If Google is a reflection of the human psyche, the remarkable fact that there are half as many search results for 'Elvis isn’t dead' than there is for 'Email is alive' is no surprise.
“I can’t believe our client doesn’t have email!” my well-meaning Gen Y colleague chuckled in disbelief when I was in private practice. It seemed incomprehensible to the young lawyer, growing up on the internet, that our client apparently had never encountered email throughout his 60 or so years of life. Of course one doesn’t need to be what the esteemed Oxford English Dictionary terms a 'screenager' to be adept at email, but I’ve observed that some of my screenager students feel greater ease with more popular communication apps. The Dictionary’s screenager definition is comprehensive, 'A young person typically in his or her teens or twenties, who is familiar with and adept at using digital technology, especially computers and the Internet'. If I could contribute to the lexigraphy, I’d helpfully add 'except email' right at the end of the definition, because as a lecturer I get a growing sense that some of my students, who though Internet-savvy with the latest smartphone and apps, aren’t entirely eager to embrace the fact that email is alive and well and thriving in legal practice.
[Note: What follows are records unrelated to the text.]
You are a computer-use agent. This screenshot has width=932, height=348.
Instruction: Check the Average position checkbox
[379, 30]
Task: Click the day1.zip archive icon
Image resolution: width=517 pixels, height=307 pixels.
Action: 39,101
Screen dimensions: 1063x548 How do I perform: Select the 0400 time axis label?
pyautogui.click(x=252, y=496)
But it’s no wonder some of my students think email has gone by the way of Morse code, telex and fax machines (which some law firms still use!). If Google is a reflection of the human psyche, the remarkable fact that there are half as many search results for 'Elvis isn’t dead' than there is for 'Email is alive' is no surprise given many tech futurists gleefully prognosticate that email will soon belong to an age of those quaint hunchback television sets that feature in historical documentaries when Elvis really was alive, all now broadcast on our flashy flatscreens. We regularly see Facebook, Twitter and Instagram icons badged across many corporate websites, yet you’ll search in vain for an email contact if you want to report lost luggage, sub-standard customer service, or why your favourite TV show was unjustifiably axed without consulting fans such as yourself. Pop culture commentators constantly glorify the latest Kardashian celebrity with their billions of followers, and deify the newest pop idol with millions of Twitter devotees. Yet the media will sensationally report that thousands of unsuspecting victims will receive spam email from a deposed despotic dictator desperate to share his dosh and dough for a few of your hard-earned dollars of course.
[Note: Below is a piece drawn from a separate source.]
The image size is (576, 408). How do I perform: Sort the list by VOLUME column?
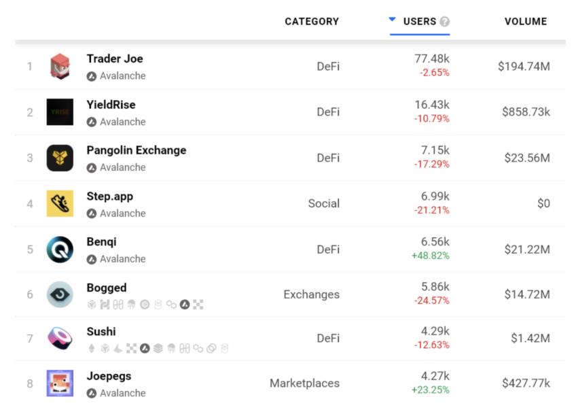click(525, 21)
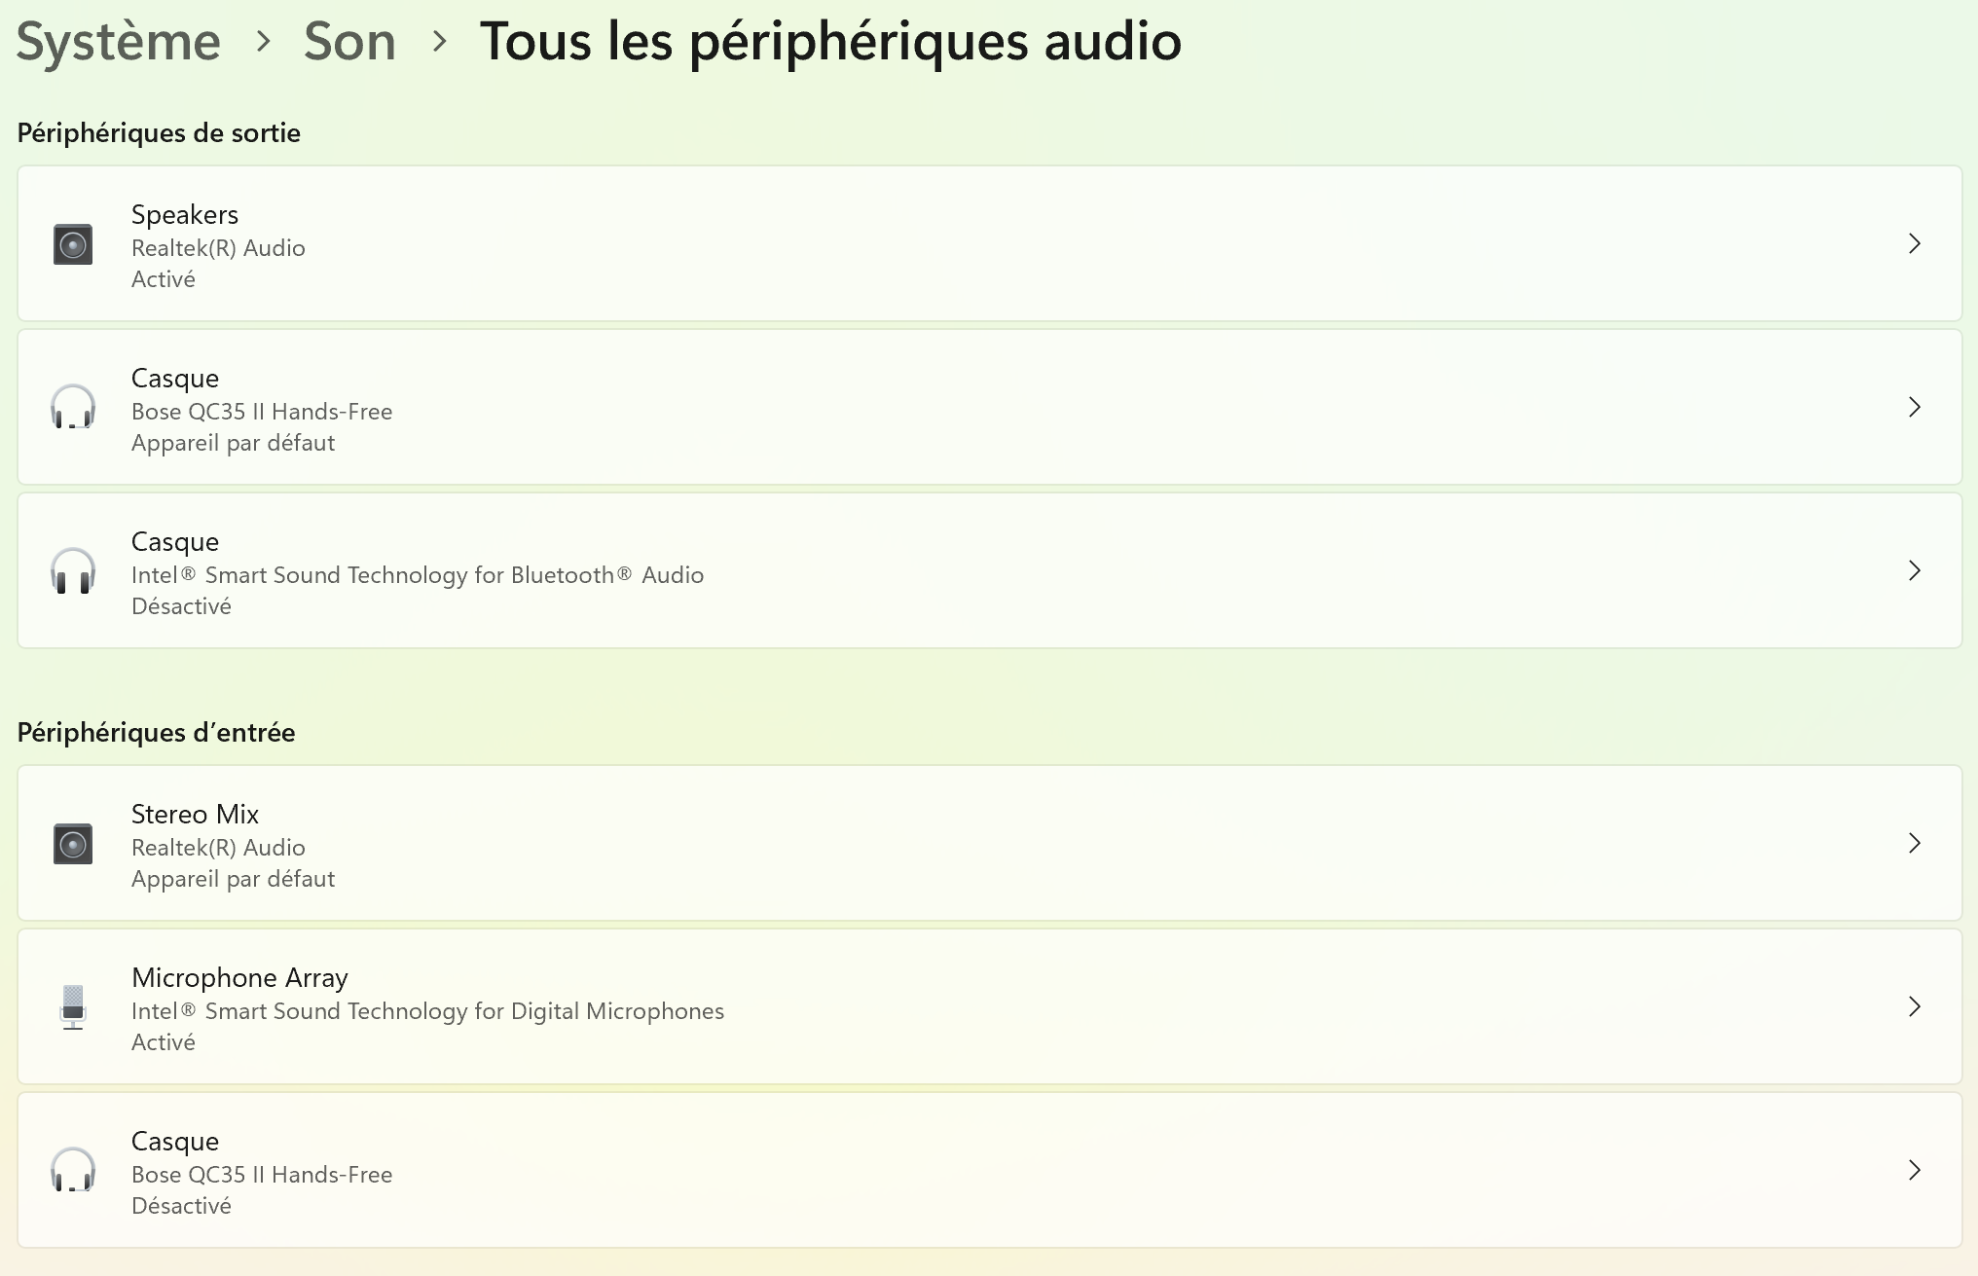Click the Bose QC35 II output headphone icon
Viewport: 1978px width, 1276px height.
[x=73, y=408]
Now I’m no crotchety Grampa Simpson and I’ll quickly admit that my personal email activity with family and friends has declined significantly over the past decade in favour of SMS, WhatsApp, or simply picking up the phone and saying hello. But it dawned upon me from thoughtful conversations with some students that their dedication to email isn’t as high as their attention to Facebook messaging for instance. What really brought this home was when a student, in a sobering moment of self-awareness, admitted to me that neglecting emails from a course convenor led to a fail grade. Thankfully the student had an opportunity to resit, but I’m afraid law firms (unlike TV law firms who still quaintly prefer yellow legal pads to email) aren’t so merciful to lawyers who turn a blind eye to email. Whether we like it or not, email is still a primary communication tool for law firms even if it’s unfair there isn’t enough time in a day to read, let alone respond, to every email.
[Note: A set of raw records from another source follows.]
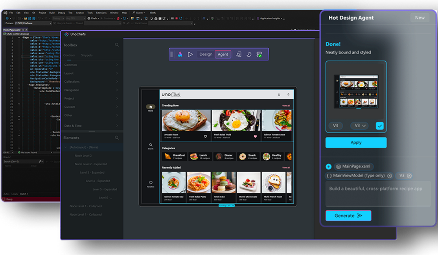Click the Apply button
Viewport: 438px width, 257px height.
coord(356,143)
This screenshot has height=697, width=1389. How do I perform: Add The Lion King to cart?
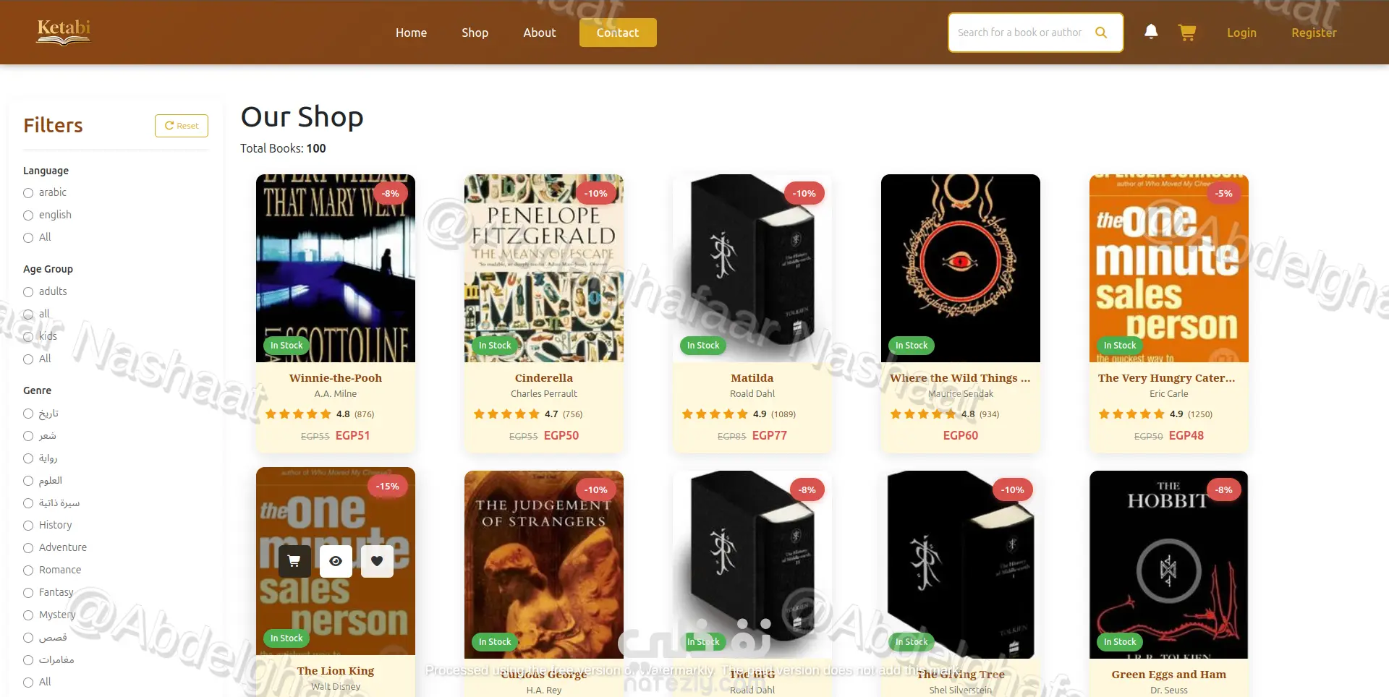[294, 561]
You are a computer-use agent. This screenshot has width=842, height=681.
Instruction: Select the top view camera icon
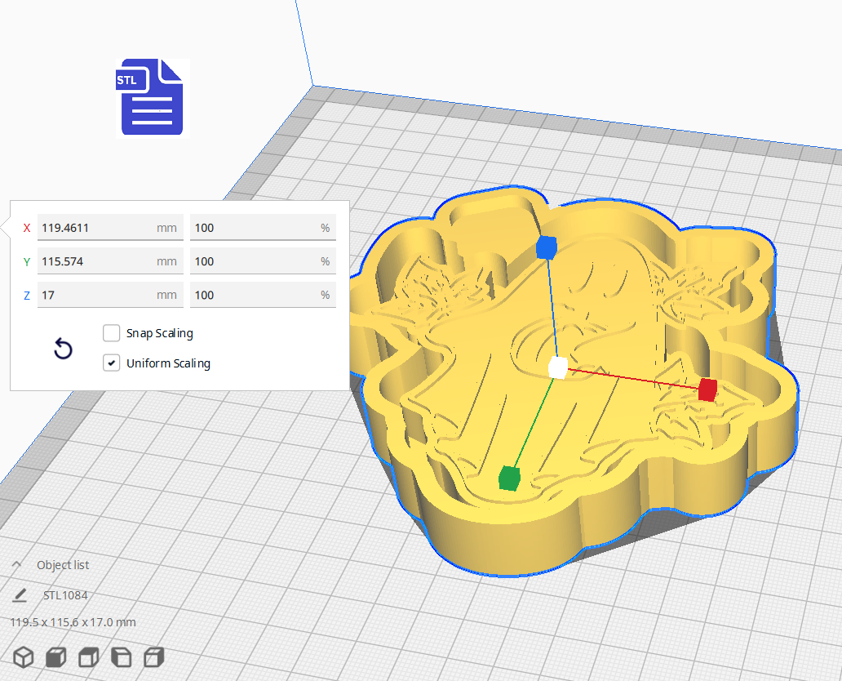click(x=86, y=657)
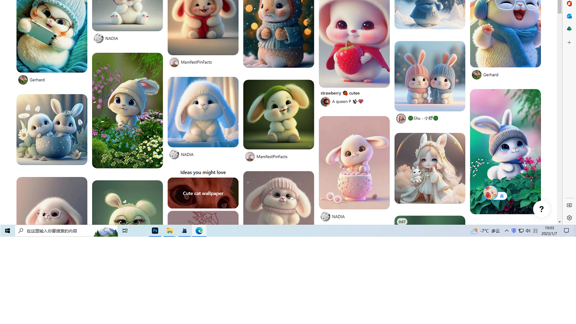Open Outlook from the Edge sidebar
Screen dimensions: 576x324
click(569, 16)
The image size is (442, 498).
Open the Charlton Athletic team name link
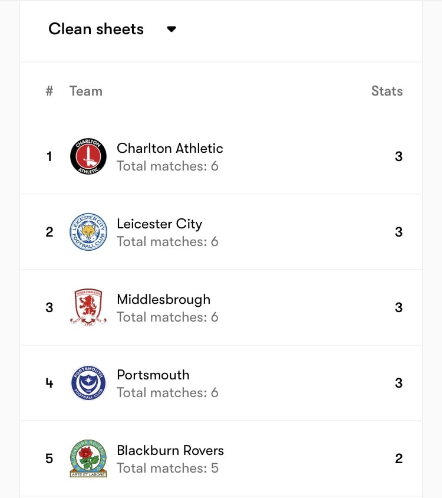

Occasionally I’ll be an amateur futurist and playfully prognosticate to my Screenager students that in the not too-distant future lawyers will present legal opinions to the Kardashians through Instagram and tweet their legal bills to Justin Bieber. Who knows, maybe jurors will use smartphones to swipe right for innocent, and swipe left for guilty. Even if the future is incredibly closer than we think, I’ll still predict that email will stick around for quite awhile…at least until Elvis is back in the building.